> **What the task asks**
Using the page text on D. H. Lawrence below, answer:
(a) Which gallery held the exhibition of his paintings that police raided in mid 1929?
(b) Where and on what date did he die?
(c) Which three works does the text cite as his development of the short novel form?

> **Page text**
* * *
D. H. Lawrence Birthplace Museum in Eastwood, Nottinghamshire

The return to Italy allowed him to renew old friendships; during these years he was particularly close to Aldous Huxley, who was to edit the first collection of Lawrence's letters after his death, along with a memoir. After Lawrence visited local archaeological sites (particularly old tombs) with artist Earl Brewster in April 1927, his collected essays inspired by the excursions were published as Sketches of Etruscan Places, a book that contrasts the lively past with Benito Mussolini's fascism. Lawrence continued to produce short stories and other works of fiction such as The Escaped Cock (also published as The Man Who Died), an unorthodox reworking of the story of Jesus Christ's Resurrection.

During his final years, Lawrence renewed his serious interest in oil painting. Official harassment persisted and an exhibition of his paintings at the Warren Gallery in London was raided by the police in mid 1929 and several works were confiscated.

Death

Lawrence continued to write despite his failing health. In his last months he wrote numerous poems, reviews and essays, as well as a robust defence of his last novel against those who sought to suppress it. His last significant work was a reflection on the Book of Revelation, Apocalypse. After being discharged from a sanatorium, he died on 2 March 1930 at the Villa Robermond in Vence, France, from complications of tuberculosis. Frieda commissioned an elaborate headstone for his grave bearing a mosaic of his adopted emblem of the phoenix. After Lawrence's death, Frieda lived with the couple's friend Angelo Ravagli on their Taos ranch and eventually married him in 1950. In 1935, Ravagli arranged, on Frieda's behalf, to have Lawrence's body exhumed and cremated. However, upon boarding the ship he learned he would have to pay taxes on the ashes, so he instead spread them in the Mediterranean, a more preferable resting place, in his opinion, than a concrete block in a chapel. The ashes brought back were dust and earth and remain interred on the Taos ranch in a small chapel amid the mountains of New Mexico.

Written works

Novels

Lawrence is best known for his novels Sons and Lovers, The Rainbow, Women in Love and Lady Chatterley's Lover. In these books, Lawrence explores the possibilities for life within an industrial setting. In particular Lawrence is concerned with the nature of relationships that can be had within such a setting. Though often classed as a realist, Lawrence in fact uses his characters to give form to his personal philosophy. His depiction of sexuality, though seen as shocking when his work was first published in the early 20th century, has its roots in this highly personal way of thinking and being.

It is worth noting that Lawrence was very interested in the sense of touch and that his focus on physical intimacy has its roots in a desire to restore an emphasis on the body, and re-balance it with what he perceived to be Western civilisation's over-emphasis on the mind; writing in a 1929 essay "Men Must Work and Women As Well", he stated,

"Now we see the trend of our civilization, in terms of human feeling and human relation. It is, and there is no denying it, towards a greater and greater abstraction from the physical, towards a further and further physical separateness between men and women, and between individual and individual… It only remains for some men and women, individuals, to try to get back their bodies and preserve the flow of warmth, affection and physical unison." Phoenix II: Uncollected Writings, Ed. Warren Roberts and Harry T. Moore (New York) 1970

In his later years Lawrence developed the potentialities of the short novel form in St Mawr, The Virgin and the Gypsy and The Escaped Cock.
* * *
> **Provided material**
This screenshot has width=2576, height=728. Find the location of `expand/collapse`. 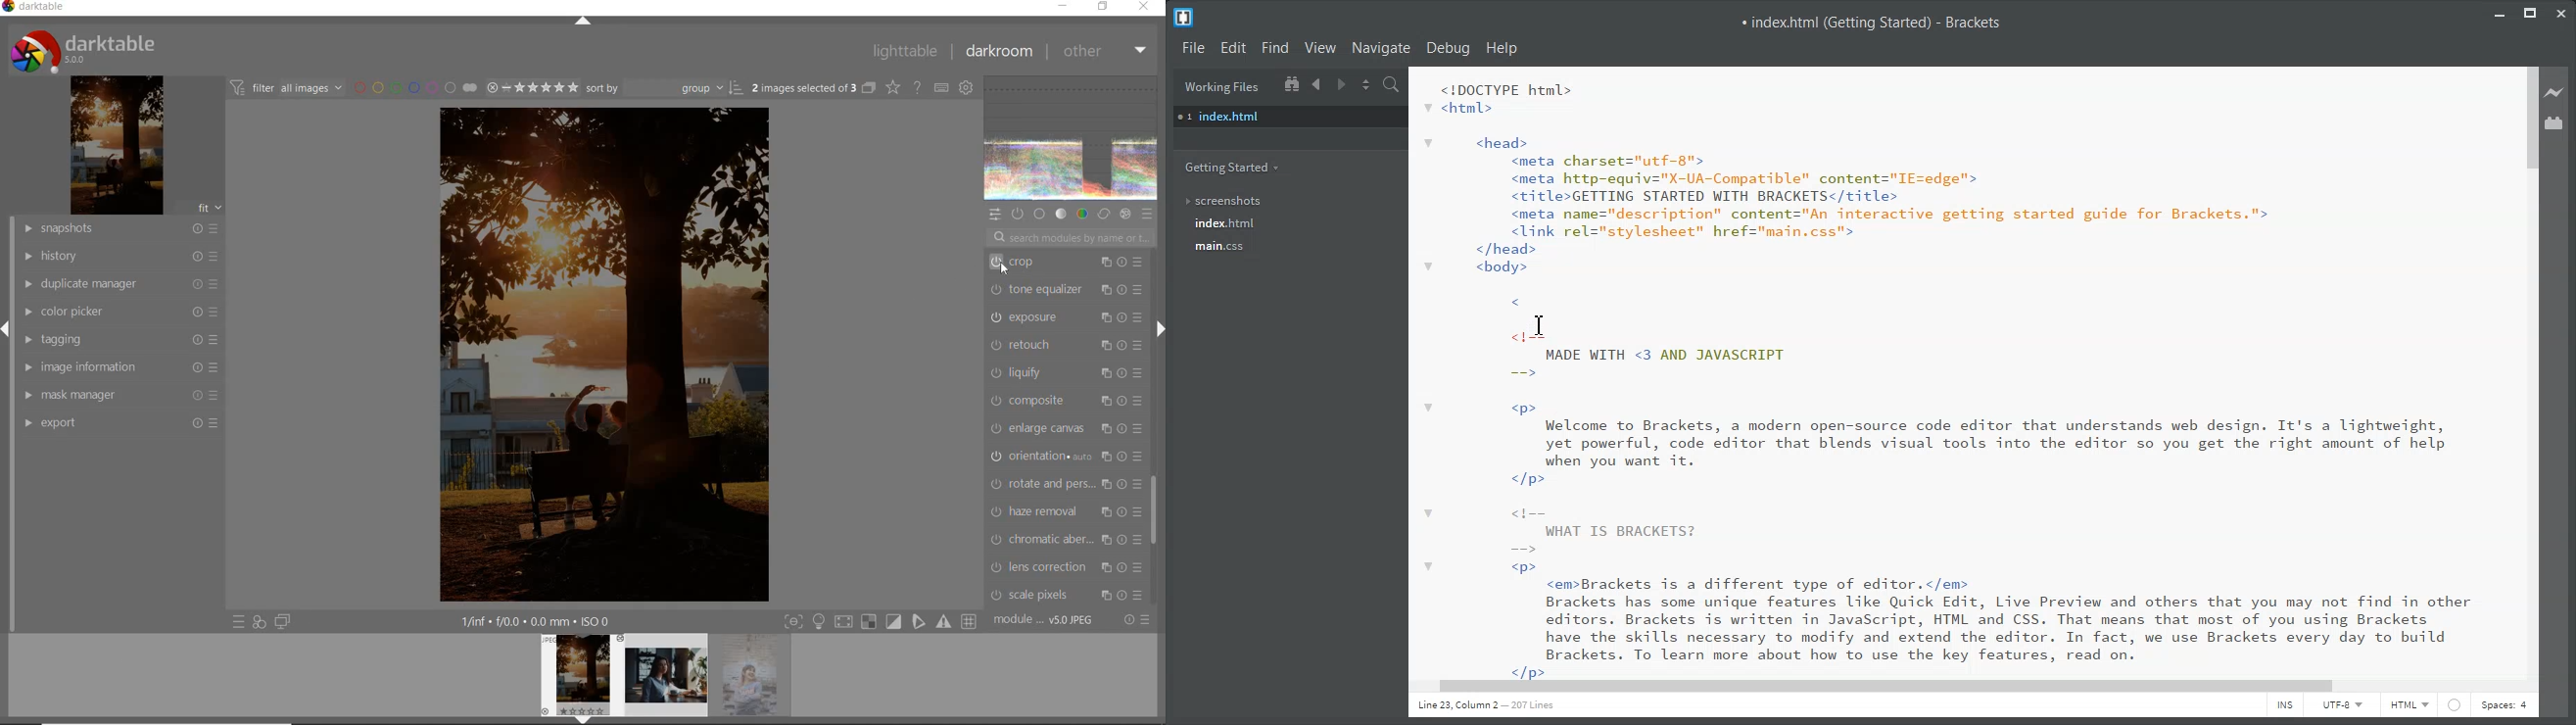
* * *
> **Exercise answer**
(a) The Warren Gallery in London.
(b) At the Villa Robermond in Vence, France, on 2 March 1930.
(c) St Mawr, The Virgin and the Gypsy, and The Escaped Cock.